(Source material)

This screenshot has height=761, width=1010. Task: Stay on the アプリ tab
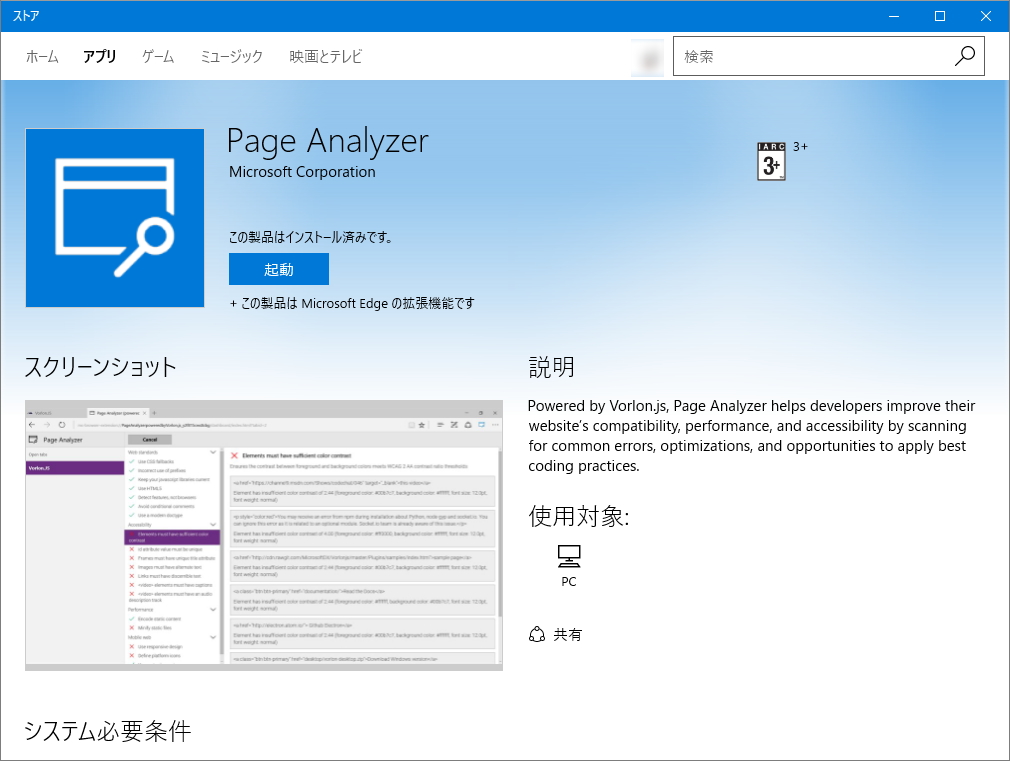tap(99, 56)
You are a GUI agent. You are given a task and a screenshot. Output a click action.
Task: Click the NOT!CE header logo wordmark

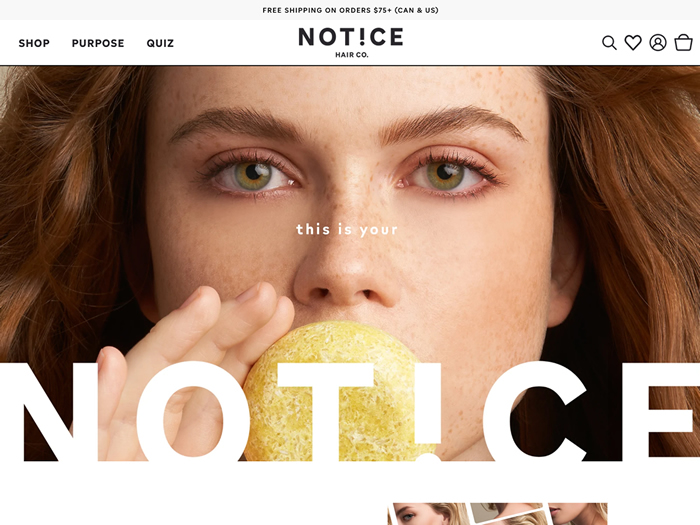351,37
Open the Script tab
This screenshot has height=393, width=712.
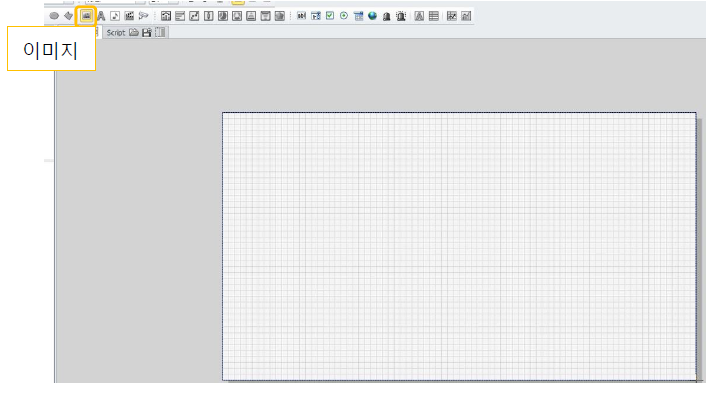tap(115, 33)
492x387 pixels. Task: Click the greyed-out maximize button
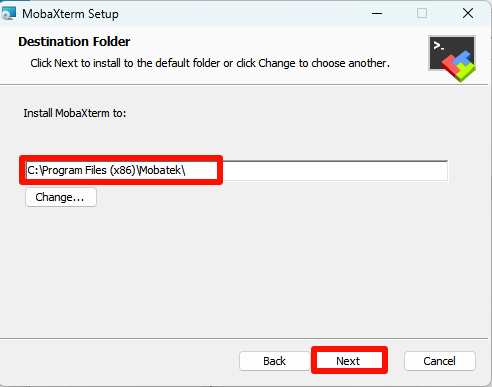422,14
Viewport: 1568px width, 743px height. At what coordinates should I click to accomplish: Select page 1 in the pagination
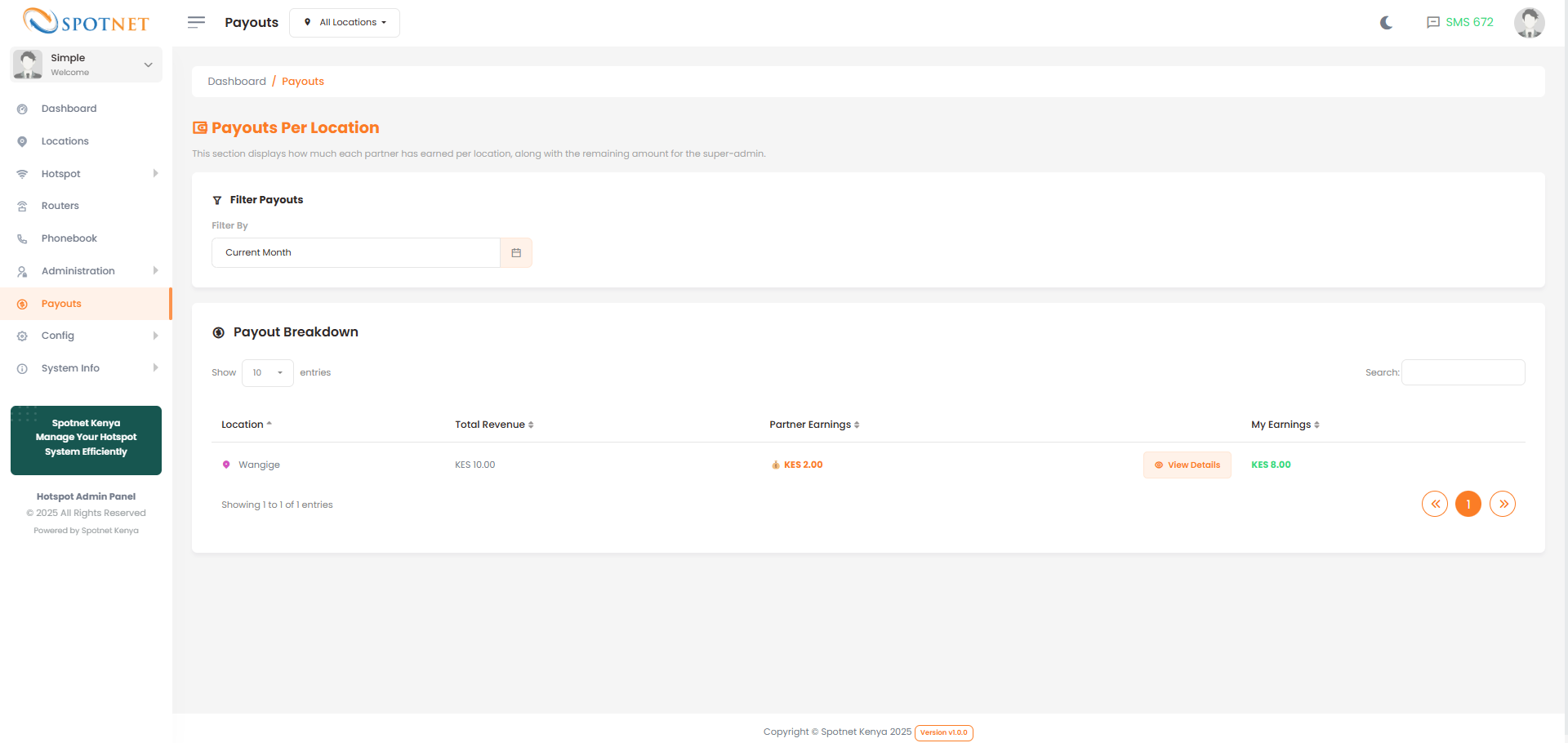click(x=1468, y=505)
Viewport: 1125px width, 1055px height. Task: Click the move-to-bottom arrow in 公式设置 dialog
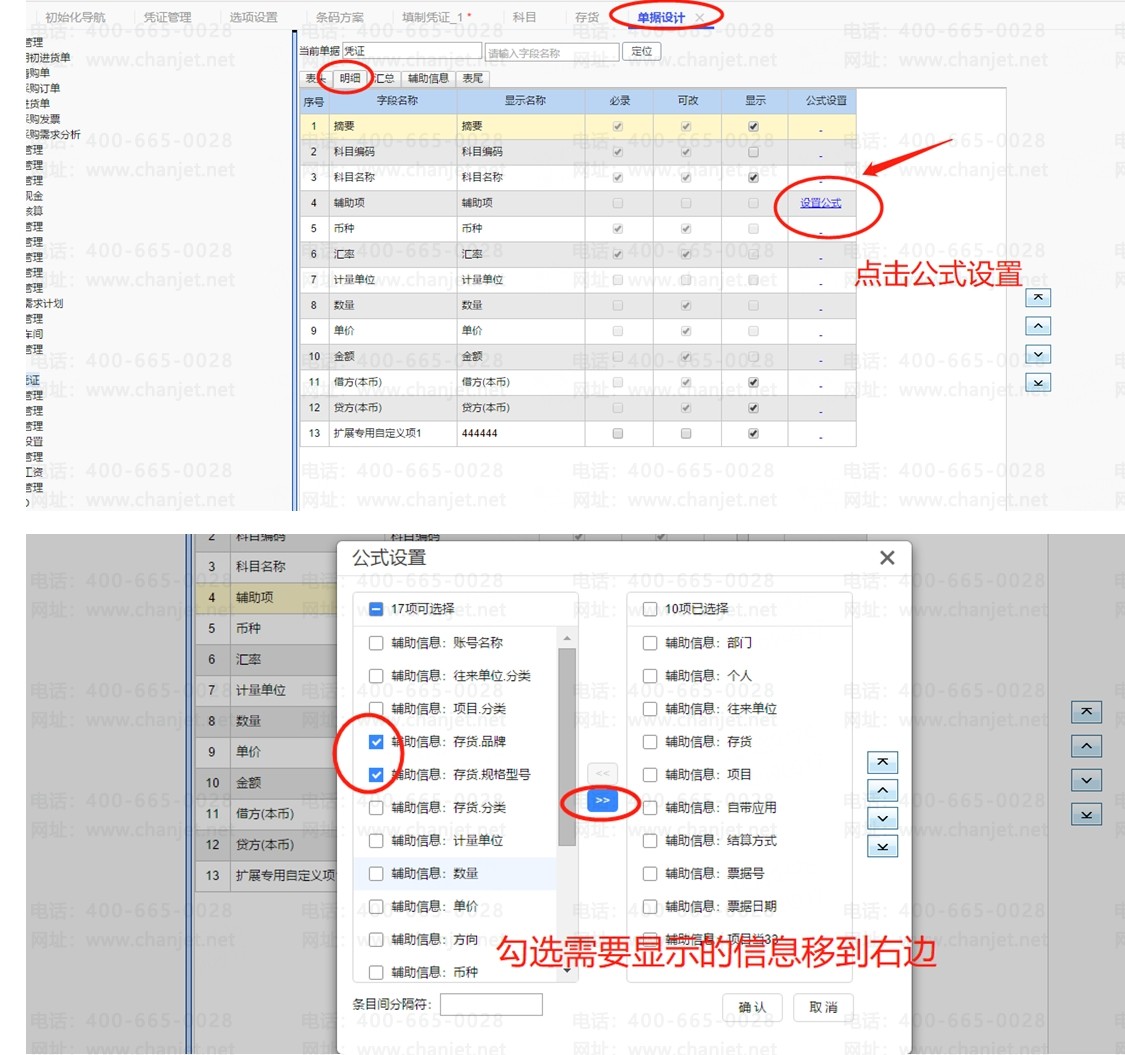tap(882, 847)
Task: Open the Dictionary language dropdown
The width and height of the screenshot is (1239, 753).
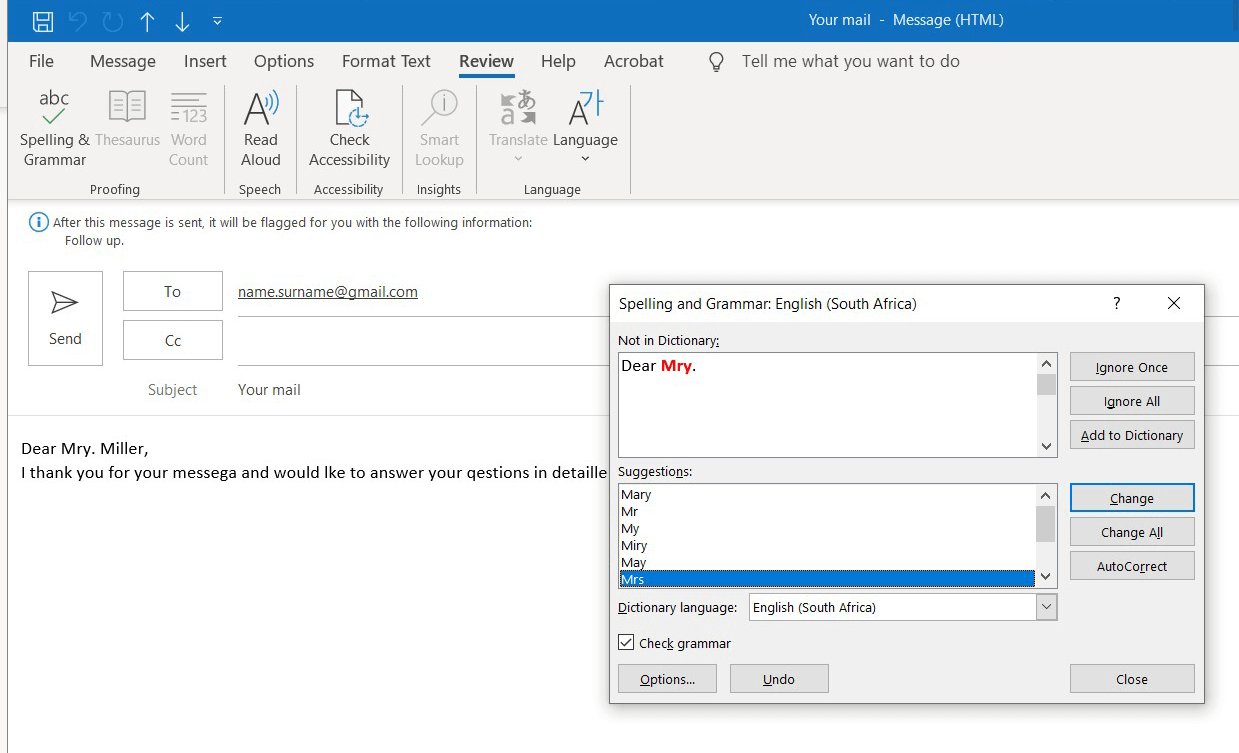Action: point(1046,607)
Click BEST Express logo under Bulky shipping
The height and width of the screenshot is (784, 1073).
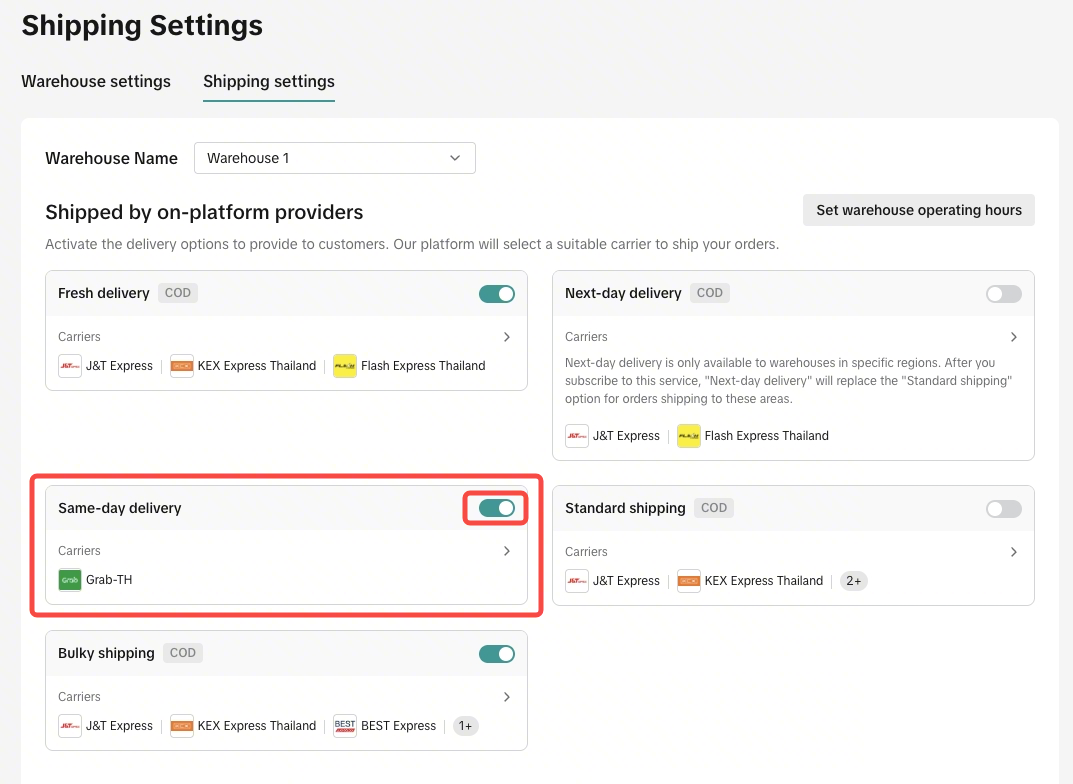(x=345, y=726)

(Work task) Pictures in the records must not appear in the copy; transcribe everything else precisely.

(Answer area)
This screenshot has height=761, width=1010. Task: Stay on the アプリ tab
tap(99, 56)
You are a GUI agent. You are given a task and a screenshot. Output a click action.
Task: Click the NOT!CE header logo wordmark

351,37
Open the Script tab
This screenshot has height=393, width=712.
tap(115, 33)
492x387 pixels. Task: Click the greyed-out maximize button
422,14
Viewport: 1568px width, 743px height. At what coordinates should I click to accomplish: Select page 1 in the pagination
click(x=1468, y=505)
Viewport: 1125px width, 1055px height. Task: Click the move-to-bottom arrow in 公式设置 dialog
tap(882, 847)
Task: Open the Dictionary language dropdown
The width and height of the screenshot is (1239, 753).
Action: point(1046,607)
Click BEST Express logo under Bulky shipping
The height and width of the screenshot is (784, 1073).
(x=345, y=726)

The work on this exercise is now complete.